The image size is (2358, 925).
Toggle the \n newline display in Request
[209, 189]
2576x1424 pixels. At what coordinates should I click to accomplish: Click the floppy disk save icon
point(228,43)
========
■ Exercise instructions
Rewrite the entries above, substituting "symbol" for "icon" and keeping everything else the same.

■ Solution to this task
The image size is (2358, 925).
Toggle the \n newline display in Request
[209, 189]
2576x1424 pixels. At what coordinates should I click to accomplish: Click the floppy disk save symbol
point(228,43)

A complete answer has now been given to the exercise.